_Problem to solve_
Reproduce word for word the lines from the one containing "The image size" through the end of the entries, with the pictures left out.

[Entries on where items appear]
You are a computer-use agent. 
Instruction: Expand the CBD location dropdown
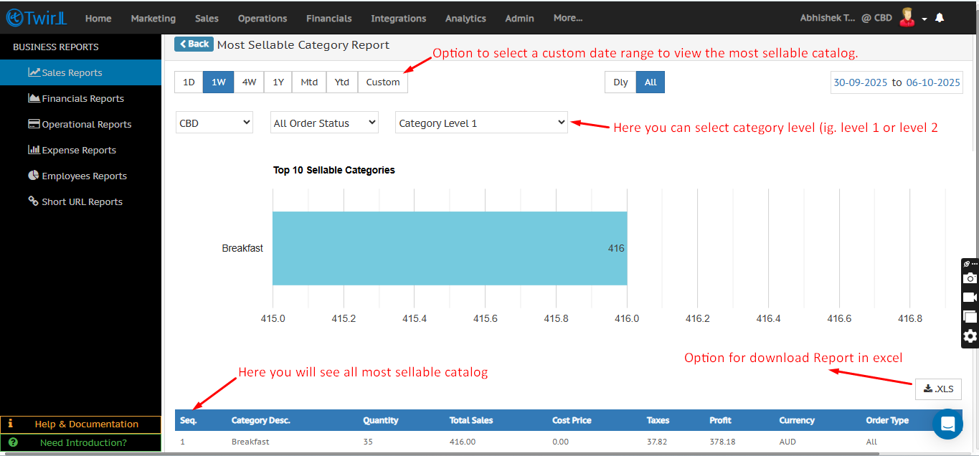214,123
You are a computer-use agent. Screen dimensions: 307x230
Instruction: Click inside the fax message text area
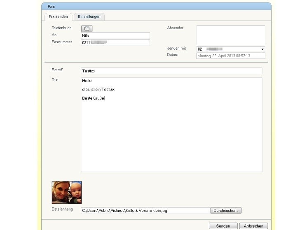pyautogui.click(x=171, y=132)
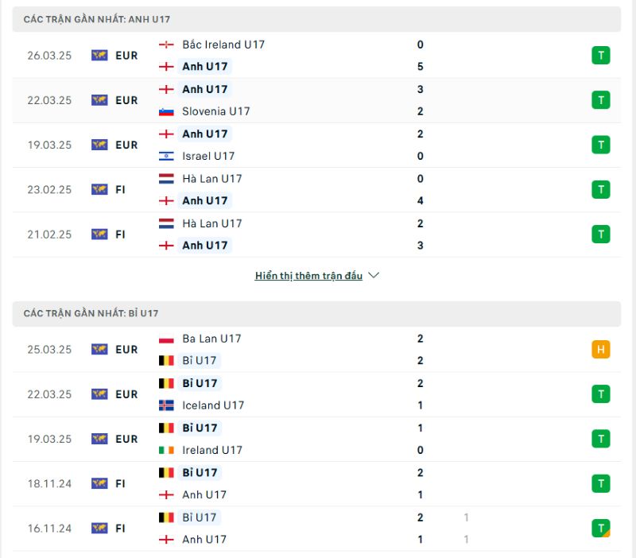Open the 19.03.25 Bỉ U17 vs Ireland U17 match row
The width and height of the screenshot is (636, 558).
(318, 439)
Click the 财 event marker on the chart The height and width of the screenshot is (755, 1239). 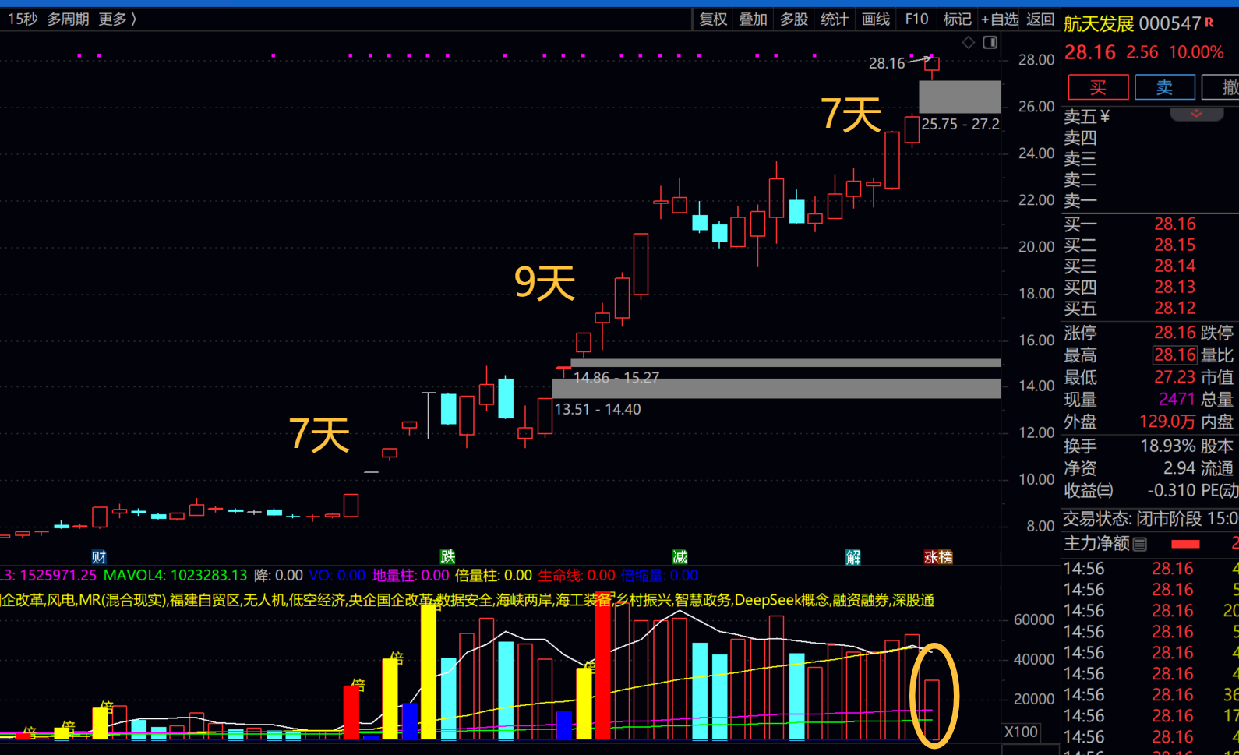tap(99, 556)
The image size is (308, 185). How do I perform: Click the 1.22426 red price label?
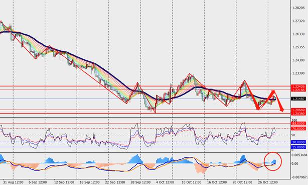tap(298, 86)
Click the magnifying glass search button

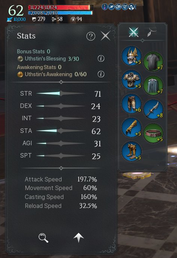tap(43, 238)
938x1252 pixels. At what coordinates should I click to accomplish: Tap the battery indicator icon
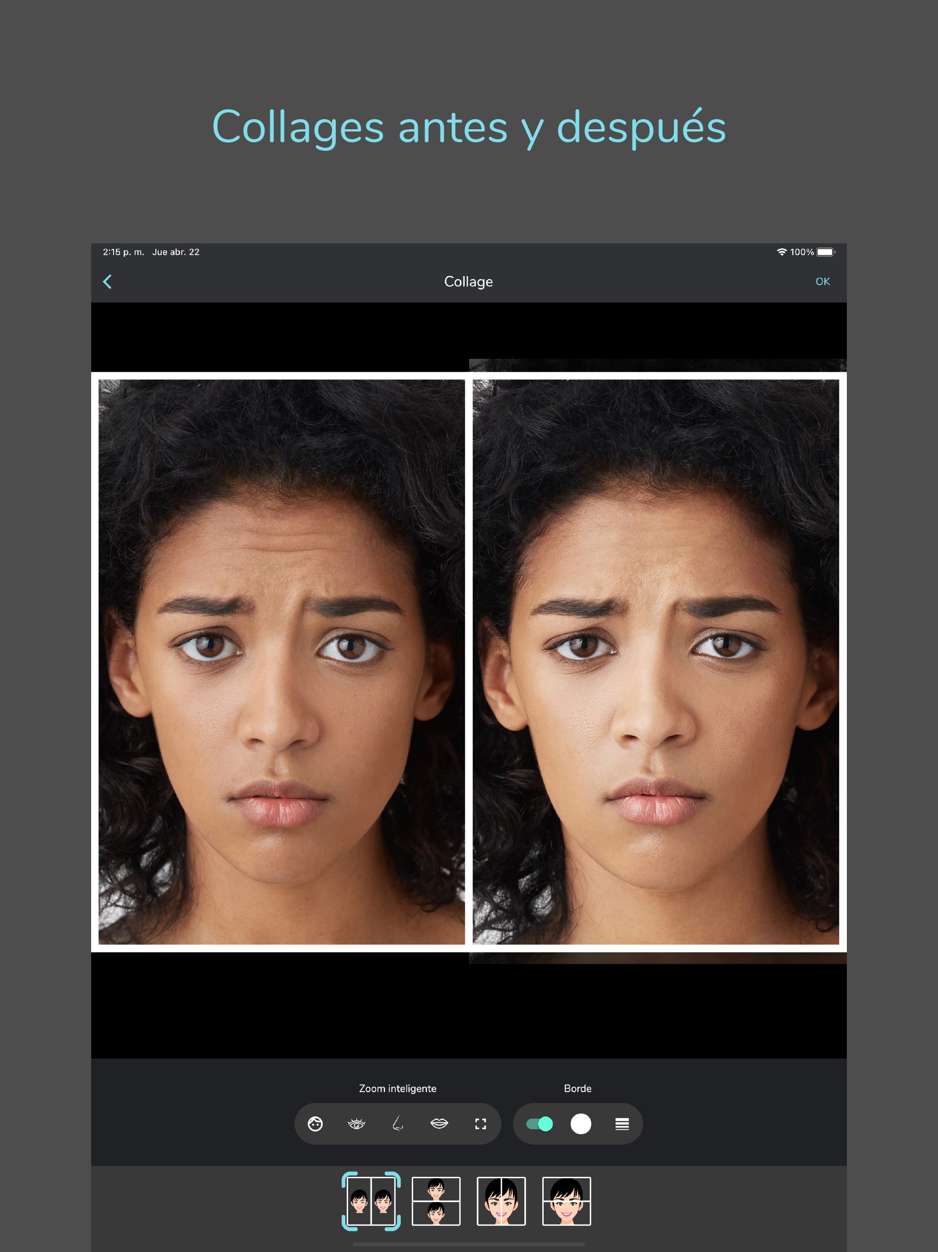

_Answer below_
The image size is (308, 185). How do I perform: Click the 1.22426 red price label?
tap(298, 86)
Click the magnifying glass search button

tap(43, 238)
938x1252 pixels. At what coordinates should I click to accomplish: Tap the battery indicator icon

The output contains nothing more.